And that was just one of the malicious attacks with the cute names – HEARTBLEED exploited a fault in the TLS implementation of OpenSSL. And then there’s BEAST. As with POODLE, EBICS should not be susceptible to a BEAST attack. But the reputation of TLS 1.0 has been permanently damaged and everyone is advising the use of its secure successor, TLS 1.2.
This was also recognised with EBICS and relevant change requests were planned for the next version so as to support TLS 1.2. Unfortunately, there’s a delay with this next version and, in the meantime, the auditors are asking: Why are you still using TLS 1.0 with EBICS? “Because that’s what it says in the specification” is hardly a valid reason anymore when the Federal Office for Information Security (BSI) is officially warning against this version. Therefore the Deutsche Kreditwirtschaft has published security recommendations on the official EBICS website advising the use of TLS 1.2 – with no explanation of how that fits in with the specification.
We tested 82 EBICS servers in Germany and France – only 52 servers could communicate with us using TLS 1.2. If, therefore, you are a customer product manufacturer and you decide today not to support TLS 1.0 anymore, you can no longer connect to around a third of the EBICS servers.

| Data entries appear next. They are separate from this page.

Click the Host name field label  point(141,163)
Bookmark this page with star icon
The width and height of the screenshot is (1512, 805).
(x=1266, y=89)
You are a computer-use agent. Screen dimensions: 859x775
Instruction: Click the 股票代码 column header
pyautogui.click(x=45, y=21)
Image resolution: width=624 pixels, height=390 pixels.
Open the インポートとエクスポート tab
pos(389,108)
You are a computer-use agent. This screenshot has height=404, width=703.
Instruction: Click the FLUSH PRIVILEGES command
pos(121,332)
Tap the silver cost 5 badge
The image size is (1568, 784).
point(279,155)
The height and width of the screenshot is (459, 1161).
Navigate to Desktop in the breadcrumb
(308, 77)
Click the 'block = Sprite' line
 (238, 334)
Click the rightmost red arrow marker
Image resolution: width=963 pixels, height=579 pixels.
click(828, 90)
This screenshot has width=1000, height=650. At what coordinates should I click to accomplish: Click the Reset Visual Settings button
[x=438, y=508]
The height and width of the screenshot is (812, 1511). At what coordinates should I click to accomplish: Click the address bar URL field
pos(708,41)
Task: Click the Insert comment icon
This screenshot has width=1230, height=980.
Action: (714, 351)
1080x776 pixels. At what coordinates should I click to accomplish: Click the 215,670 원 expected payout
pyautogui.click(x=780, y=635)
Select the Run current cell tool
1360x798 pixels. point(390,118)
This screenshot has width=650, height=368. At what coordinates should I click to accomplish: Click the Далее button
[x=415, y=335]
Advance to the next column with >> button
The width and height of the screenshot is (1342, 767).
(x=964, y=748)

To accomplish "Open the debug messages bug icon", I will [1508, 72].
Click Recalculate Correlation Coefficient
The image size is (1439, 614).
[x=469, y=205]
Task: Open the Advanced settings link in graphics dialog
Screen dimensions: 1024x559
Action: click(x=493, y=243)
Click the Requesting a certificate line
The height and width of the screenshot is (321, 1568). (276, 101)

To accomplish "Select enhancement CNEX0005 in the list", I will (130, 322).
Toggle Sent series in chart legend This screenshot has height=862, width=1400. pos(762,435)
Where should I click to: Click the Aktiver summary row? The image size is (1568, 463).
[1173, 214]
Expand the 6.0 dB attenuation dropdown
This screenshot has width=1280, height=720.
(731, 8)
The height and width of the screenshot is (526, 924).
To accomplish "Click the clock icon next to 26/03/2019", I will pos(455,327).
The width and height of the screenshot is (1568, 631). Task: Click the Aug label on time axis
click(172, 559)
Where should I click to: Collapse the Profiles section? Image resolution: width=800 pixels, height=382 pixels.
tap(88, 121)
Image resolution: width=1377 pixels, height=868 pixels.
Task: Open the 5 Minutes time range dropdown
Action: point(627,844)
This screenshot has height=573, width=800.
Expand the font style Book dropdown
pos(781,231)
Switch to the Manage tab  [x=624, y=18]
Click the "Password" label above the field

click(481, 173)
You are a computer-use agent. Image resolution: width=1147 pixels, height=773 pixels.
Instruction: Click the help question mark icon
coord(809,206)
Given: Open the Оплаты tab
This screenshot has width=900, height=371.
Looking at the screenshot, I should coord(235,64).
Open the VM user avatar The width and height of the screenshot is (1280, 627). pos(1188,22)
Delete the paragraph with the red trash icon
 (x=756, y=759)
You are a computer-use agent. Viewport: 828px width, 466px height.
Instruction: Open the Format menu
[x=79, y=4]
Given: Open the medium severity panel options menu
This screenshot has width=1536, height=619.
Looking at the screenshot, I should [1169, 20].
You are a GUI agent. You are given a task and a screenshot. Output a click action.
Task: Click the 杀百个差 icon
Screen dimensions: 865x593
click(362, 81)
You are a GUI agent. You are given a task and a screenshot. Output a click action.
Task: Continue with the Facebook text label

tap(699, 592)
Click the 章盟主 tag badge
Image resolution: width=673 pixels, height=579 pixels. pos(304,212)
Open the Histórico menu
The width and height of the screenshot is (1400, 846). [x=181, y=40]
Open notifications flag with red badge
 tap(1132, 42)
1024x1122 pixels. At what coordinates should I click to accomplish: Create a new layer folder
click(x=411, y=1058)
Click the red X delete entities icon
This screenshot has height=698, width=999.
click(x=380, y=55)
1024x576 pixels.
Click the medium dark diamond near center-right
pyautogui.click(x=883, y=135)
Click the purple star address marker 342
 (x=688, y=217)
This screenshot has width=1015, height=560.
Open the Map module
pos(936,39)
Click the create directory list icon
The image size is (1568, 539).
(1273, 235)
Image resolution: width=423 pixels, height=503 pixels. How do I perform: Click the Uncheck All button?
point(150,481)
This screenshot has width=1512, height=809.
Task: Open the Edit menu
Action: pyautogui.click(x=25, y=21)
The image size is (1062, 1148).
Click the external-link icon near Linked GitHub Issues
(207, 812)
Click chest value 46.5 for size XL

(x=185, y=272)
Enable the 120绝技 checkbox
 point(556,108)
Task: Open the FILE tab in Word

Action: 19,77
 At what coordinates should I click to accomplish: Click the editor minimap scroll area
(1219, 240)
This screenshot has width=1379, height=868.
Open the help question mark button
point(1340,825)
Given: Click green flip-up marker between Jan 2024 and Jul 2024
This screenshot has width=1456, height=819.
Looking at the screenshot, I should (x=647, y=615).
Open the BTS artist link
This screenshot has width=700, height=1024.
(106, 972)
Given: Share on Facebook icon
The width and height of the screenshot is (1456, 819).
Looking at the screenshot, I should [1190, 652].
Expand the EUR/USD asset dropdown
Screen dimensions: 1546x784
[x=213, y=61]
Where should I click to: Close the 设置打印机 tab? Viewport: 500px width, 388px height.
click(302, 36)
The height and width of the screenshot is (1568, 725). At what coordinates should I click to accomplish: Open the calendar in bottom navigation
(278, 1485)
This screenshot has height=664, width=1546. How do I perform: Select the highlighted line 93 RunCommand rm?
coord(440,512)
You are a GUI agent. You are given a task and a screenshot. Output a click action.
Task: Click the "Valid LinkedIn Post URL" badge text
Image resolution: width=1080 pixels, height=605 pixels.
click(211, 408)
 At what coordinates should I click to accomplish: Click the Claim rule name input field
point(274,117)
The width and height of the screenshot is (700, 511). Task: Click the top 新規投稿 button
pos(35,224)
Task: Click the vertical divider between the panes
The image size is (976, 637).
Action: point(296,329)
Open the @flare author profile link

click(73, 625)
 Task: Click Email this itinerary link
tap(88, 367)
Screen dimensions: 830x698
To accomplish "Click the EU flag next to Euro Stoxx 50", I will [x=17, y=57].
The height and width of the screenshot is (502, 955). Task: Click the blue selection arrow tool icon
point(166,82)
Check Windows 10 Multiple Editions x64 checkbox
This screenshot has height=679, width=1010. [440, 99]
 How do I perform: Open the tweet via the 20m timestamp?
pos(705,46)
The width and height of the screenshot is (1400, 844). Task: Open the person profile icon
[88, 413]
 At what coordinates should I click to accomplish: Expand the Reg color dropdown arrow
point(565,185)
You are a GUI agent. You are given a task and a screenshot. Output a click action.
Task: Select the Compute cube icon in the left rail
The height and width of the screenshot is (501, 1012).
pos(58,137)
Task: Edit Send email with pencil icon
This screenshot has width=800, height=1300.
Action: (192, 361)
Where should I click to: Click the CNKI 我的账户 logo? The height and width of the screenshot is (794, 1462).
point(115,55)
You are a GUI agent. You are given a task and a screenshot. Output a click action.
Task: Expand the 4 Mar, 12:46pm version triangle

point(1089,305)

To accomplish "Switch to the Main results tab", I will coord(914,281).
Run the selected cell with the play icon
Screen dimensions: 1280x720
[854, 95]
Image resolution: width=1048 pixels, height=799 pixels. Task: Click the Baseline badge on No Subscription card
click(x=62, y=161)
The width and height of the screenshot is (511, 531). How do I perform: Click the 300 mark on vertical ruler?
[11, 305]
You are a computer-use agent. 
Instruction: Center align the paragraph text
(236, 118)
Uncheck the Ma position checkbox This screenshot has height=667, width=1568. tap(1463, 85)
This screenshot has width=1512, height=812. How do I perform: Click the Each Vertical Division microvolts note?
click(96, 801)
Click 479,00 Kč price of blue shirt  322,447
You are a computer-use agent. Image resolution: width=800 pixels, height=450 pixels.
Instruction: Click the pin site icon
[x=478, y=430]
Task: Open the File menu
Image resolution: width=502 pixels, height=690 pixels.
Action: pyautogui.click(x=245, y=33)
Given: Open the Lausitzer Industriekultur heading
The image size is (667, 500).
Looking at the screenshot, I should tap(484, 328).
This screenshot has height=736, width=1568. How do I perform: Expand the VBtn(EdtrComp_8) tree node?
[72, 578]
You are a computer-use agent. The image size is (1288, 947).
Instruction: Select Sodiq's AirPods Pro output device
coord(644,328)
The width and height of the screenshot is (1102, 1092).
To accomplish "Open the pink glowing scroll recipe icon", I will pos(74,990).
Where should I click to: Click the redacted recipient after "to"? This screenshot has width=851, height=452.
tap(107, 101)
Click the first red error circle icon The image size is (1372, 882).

It might be even worse for server operators with customer products in all kinds of versions.
So what can you do? You can offer TLS 1.2 without prohibiting TLS 1.0. This applies to both client and server, and in the TLS handshake both sides agree on the safest common variant – so the theory goes. And with 28 of the servers tested this did indeed work. But unfortunately, we also found two servers that abruptly break off communication when the client suggests TLS 1.2. For manufacturers of customer products this is very inconvenient because the clients cannot simply propose TLS 1.2 “on spec” – unless they accept that communication will fail with a few servers.
We notified the operators of the two EBICS servers. But because our test didn’t include every EBICS server, all operators should check the behaviour of their EBICS server themselves.
Another question comes to mind: How dangerous would the decryption of the TLS layer in EBICS actually be; what data would be visible? The order data itself is encrypted a second time and remains invisible to the attacker. So what remains is the XML frame around the order data or, as you would call it in the post-Snowden era, metadata. These are mainly the order type or the file format, customer and user ID. In other words, not a great deal. But whether this makes people happier is a completely different matter altogether.